- **Items from a dataset**:
· · ·
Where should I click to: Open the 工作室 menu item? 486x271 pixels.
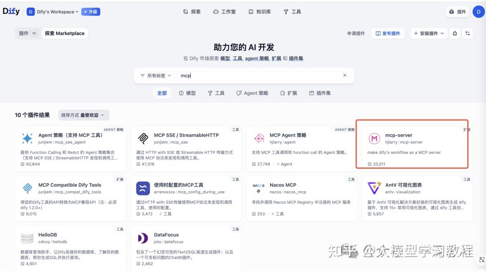point(225,11)
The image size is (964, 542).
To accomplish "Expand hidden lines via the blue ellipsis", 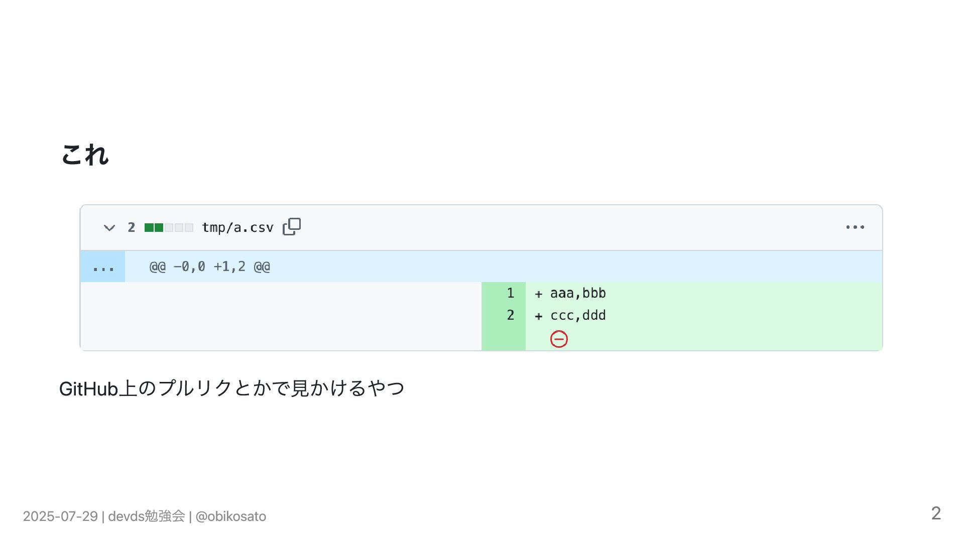I will pos(103,266).
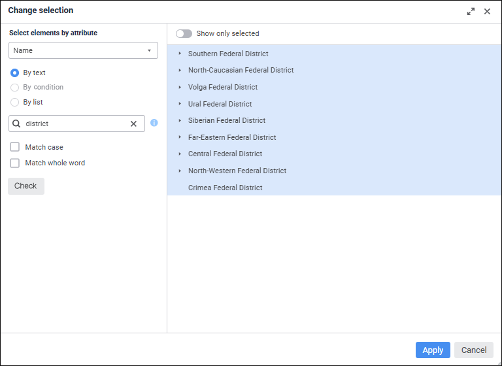Image resolution: width=502 pixels, height=366 pixels.
Task: Expand the Volga Federal District node
Action: pos(180,87)
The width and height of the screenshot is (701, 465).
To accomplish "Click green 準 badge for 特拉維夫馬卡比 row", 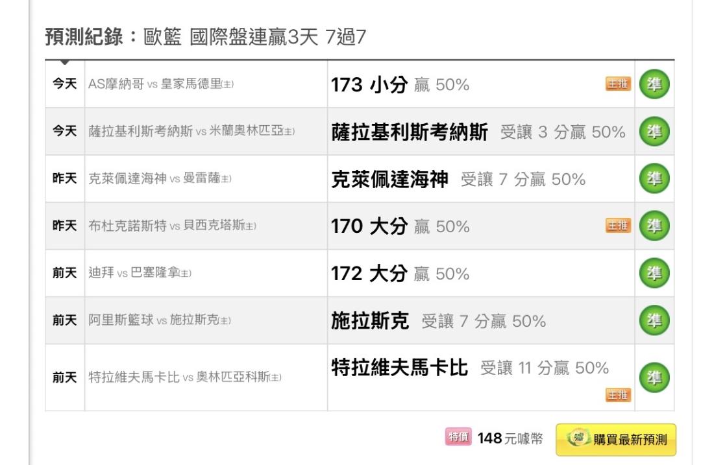I will tap(654, 377).
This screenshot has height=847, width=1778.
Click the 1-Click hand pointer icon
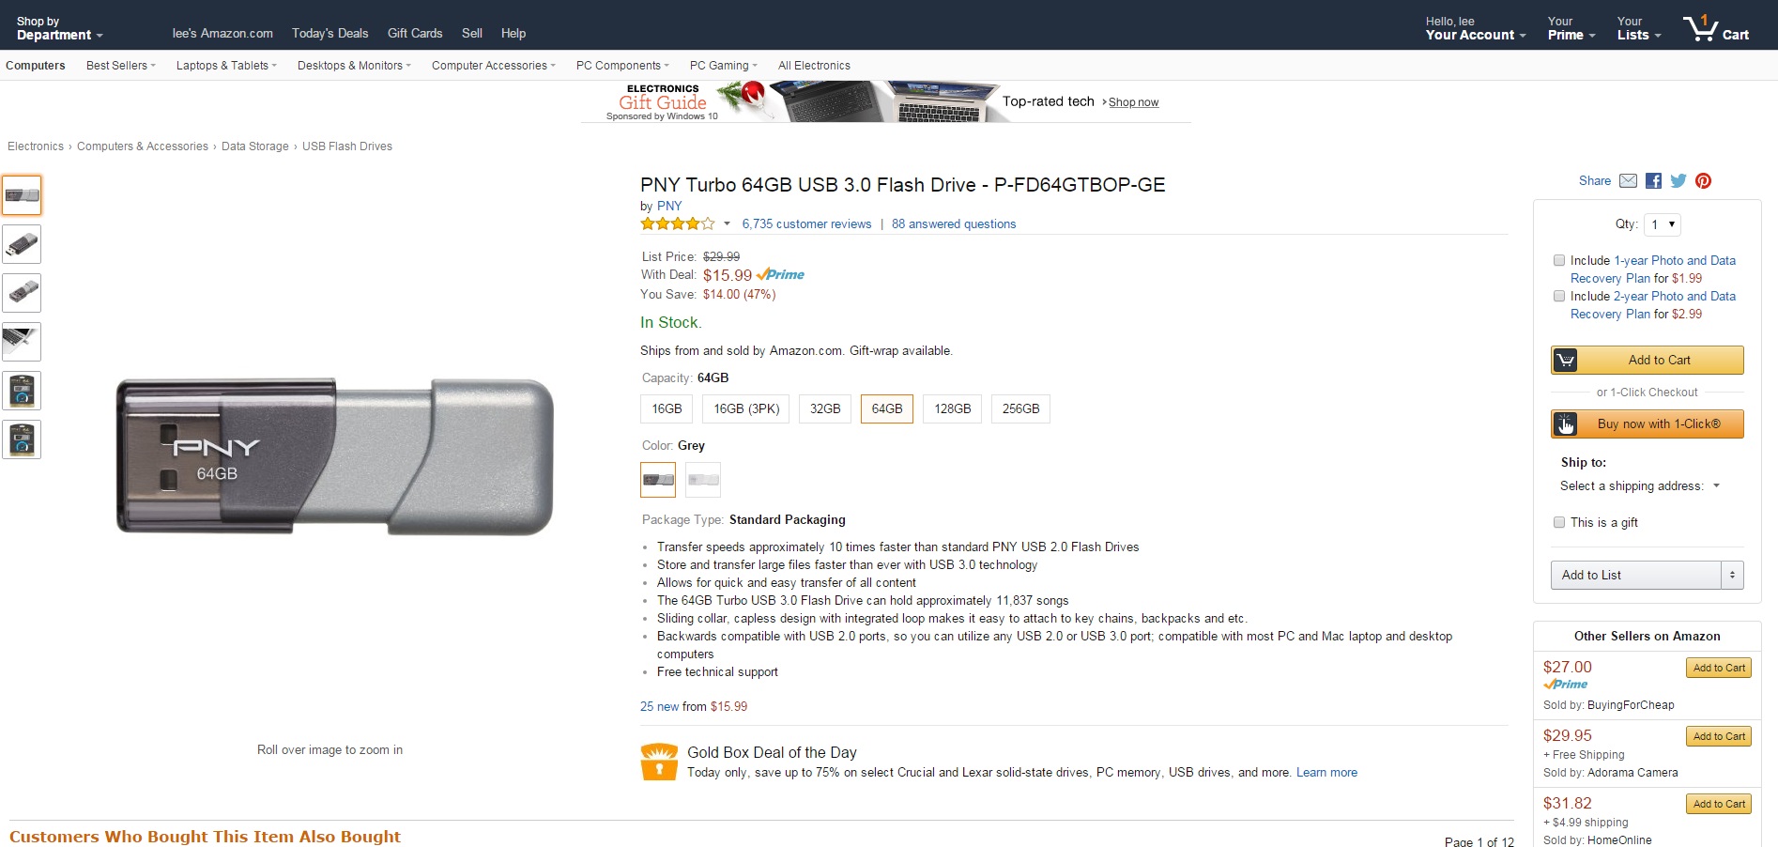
· · ·
Work through the data line by line and state how many lines have the string "screenshot"; add nothing else.

- **ANSWER FOR THE TASK**: 2